Service de réanimation et surveillance continue médico-chirurgicales, Hôpital Necker Enfants-Malades, Université Paris Descartes, Sorbonne-Paris Cité, 149 rue de Sèvres, 75015, Paris, France.
EA7323, Evaluation des thérapeutiques et pharmacologie périnatale et pédiatrique, Université Paris Descartes, Paris, France.
Br J Clin Pharmacol. 2018 Jun;84(6):1206-1214. doi: 10.1111/bcp.13543. Epub 2018 Mar 23.
Preventing post-liver transplantation (LT) hepatic artery and portal vein thrombosis includes enoxaparin administration. Enoxaparin pharmacokinetics (PK) has not been investigated in children following LT. We described an enoxaparin PK model in 22 children the first week following LT.
Anti-Xa activity time-courses were analysed using a nonlinear mixed effects approach with Monolix version 2016R.

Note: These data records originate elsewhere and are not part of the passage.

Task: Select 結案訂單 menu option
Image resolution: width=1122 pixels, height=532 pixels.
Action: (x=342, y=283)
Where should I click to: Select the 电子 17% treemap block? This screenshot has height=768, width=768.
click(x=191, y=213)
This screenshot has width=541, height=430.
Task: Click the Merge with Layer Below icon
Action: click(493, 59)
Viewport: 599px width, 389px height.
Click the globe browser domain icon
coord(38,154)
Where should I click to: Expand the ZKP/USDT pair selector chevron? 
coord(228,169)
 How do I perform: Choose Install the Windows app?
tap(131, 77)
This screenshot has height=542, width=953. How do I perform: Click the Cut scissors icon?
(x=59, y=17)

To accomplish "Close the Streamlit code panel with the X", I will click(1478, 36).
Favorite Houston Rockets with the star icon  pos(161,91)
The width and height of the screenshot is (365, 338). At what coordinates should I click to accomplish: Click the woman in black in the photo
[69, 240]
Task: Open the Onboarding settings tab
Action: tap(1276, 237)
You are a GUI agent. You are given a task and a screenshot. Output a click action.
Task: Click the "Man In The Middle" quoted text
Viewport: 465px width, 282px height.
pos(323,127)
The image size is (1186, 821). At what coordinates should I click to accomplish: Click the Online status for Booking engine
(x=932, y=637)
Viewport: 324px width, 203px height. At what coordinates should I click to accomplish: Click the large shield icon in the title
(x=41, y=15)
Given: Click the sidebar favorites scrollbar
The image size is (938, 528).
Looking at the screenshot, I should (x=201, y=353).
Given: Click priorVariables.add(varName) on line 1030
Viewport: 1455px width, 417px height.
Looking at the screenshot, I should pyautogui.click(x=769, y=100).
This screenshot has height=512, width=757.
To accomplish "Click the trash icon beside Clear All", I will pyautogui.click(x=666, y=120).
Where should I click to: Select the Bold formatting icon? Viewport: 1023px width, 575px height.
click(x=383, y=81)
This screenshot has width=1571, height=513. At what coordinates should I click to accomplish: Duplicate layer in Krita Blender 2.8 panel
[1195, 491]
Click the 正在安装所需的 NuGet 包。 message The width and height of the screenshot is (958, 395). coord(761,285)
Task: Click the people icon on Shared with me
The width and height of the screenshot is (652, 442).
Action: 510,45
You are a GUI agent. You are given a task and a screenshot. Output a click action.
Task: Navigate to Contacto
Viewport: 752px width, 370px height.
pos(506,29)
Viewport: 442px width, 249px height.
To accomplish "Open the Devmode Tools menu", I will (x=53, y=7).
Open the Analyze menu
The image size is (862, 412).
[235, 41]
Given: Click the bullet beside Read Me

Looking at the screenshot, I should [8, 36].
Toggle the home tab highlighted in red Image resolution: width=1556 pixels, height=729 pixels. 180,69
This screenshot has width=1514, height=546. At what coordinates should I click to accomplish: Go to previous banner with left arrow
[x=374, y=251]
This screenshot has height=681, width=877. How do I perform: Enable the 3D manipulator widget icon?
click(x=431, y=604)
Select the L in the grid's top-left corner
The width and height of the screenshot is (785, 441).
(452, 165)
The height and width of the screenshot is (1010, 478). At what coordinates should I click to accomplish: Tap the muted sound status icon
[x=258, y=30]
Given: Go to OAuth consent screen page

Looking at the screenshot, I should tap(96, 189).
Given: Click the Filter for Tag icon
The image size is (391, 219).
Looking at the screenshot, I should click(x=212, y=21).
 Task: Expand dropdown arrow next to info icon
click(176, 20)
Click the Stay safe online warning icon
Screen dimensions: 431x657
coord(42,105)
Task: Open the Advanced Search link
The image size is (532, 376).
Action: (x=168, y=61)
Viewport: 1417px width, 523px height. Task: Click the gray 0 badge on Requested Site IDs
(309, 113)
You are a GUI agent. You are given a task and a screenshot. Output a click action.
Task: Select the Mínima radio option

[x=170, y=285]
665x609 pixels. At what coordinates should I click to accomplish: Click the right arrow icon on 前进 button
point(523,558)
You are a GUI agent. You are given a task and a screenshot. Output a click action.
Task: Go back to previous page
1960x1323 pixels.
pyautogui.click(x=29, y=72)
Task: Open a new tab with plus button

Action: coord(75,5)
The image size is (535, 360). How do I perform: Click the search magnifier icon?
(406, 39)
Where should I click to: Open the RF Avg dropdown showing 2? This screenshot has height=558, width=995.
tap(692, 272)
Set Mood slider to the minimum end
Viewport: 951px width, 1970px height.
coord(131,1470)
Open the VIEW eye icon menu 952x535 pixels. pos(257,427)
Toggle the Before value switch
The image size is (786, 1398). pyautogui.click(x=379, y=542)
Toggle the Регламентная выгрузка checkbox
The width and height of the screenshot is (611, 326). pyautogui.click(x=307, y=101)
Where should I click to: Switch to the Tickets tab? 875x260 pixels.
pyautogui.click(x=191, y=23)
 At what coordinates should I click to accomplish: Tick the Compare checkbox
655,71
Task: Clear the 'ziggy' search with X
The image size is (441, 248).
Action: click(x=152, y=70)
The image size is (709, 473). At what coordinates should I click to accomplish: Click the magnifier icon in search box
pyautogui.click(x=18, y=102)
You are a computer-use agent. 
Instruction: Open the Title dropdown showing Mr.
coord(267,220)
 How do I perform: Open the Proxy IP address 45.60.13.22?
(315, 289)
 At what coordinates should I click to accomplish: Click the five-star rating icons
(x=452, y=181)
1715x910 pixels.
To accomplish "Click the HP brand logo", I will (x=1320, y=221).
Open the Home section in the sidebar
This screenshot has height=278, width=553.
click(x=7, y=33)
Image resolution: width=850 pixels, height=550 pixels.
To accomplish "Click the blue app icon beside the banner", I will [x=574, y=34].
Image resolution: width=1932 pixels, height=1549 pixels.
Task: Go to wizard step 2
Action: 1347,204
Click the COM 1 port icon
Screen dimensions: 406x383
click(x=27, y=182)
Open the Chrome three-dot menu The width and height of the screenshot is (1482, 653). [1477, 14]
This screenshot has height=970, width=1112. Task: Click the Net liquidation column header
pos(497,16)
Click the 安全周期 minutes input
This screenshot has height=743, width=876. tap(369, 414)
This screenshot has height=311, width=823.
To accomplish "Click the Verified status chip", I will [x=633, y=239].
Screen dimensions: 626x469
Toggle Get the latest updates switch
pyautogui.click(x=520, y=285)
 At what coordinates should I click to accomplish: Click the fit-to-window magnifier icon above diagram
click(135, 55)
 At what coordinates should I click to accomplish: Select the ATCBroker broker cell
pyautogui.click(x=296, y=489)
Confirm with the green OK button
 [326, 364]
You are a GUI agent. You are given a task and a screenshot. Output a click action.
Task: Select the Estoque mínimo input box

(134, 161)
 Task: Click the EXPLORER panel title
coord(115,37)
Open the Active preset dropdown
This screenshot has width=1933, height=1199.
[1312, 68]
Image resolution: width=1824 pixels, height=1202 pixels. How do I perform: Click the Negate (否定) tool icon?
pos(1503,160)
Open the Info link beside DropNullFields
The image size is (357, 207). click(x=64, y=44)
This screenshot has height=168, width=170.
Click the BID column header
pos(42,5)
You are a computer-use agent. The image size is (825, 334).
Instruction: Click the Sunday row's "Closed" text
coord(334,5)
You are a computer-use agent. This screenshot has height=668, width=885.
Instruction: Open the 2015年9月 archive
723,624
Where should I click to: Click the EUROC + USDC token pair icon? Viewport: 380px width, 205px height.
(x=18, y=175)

Anti-Xa activity time-courses were well described by a one-compartment model with first order absorption and elimination. Bodyweight prior to surgery (BW ) and the related postoperative variation (BW(t)) were the main covariates explaining CL and V between subject variabilities. Parameter estimates were CL = CL * (BW /70) ; V = V * (BW(t)/70) ; where typical clearance (CL ) and typical volume of distribution (V ) were 1.23 l h and 14.6 l, respectively. Standard dosing regimens of 50 IU kg 12 h were insufficient to reach the target range of anti-Xa activity of 0.2-0.4 IU ml . Specifically, seven children (32%) never attained the target range during the whole period of treatment and all children were at least once underdosed. According to the final results, we simulated individualized dosing regimens within 4 h following the first administration. More than 100 IU kg 12 h are suggested to reach the target range of anti-Xa activity of 0.2-0.4 IU ml from the first day.
Thanks to this model, the initial and maintenance doses could be assessed to rapidly achieve the target range. Higher doses per kg, especially in the youngest children, are suggested.
预防肝移植(LT)后肝动脉和门静脉血栓形成包括依诺肝素给药。依诺肝素药代动力学(PK)在 LT 后儿童中尚未得到研究。我们描述了 22 例 LT 后第一周依诺肝素 PK 模型。
使用非线性混合效应方法和 Monolix 版本 2016R 分析抗 Xa 活性时间过程。
抗 Xa 活性时间过程通过具有一级吸收和消除的单室模型得到很好的描述。手术前体重(BW)和相关术后变化(BW(t))是解释个体间变异性 CL 和 V 的主要协变量。参数估计为 CL = CL *(BW / 70);V = V *(BW(t)/ 70);其中典型清除率(CL)和典型分布容积(V)分别为 1.23 l h 和 14.6 l。50 IU kg 12 h 的标准剂量方案不足以达到抗 Xa 活性的目标范围 0.2-0.4 IU ml 。具体来说,7 名儿童(32%)在整个治疗期间从未达到目标范围,所有儿童至少有一次剂量不足。根据最终结果,我们在第一次给药后 4 小时内模拟了个体化剂量方案。建议在第一天使用超过 100 IU kg 12 h 来达到抗 Xa 活性的目标范围 0.2-0.4 IU ml 。
通过该模型,可以评估初始和维持剂量以快速达到目标范围。建议每公斤给予更高的剂量,尤其是在最小的儿童中。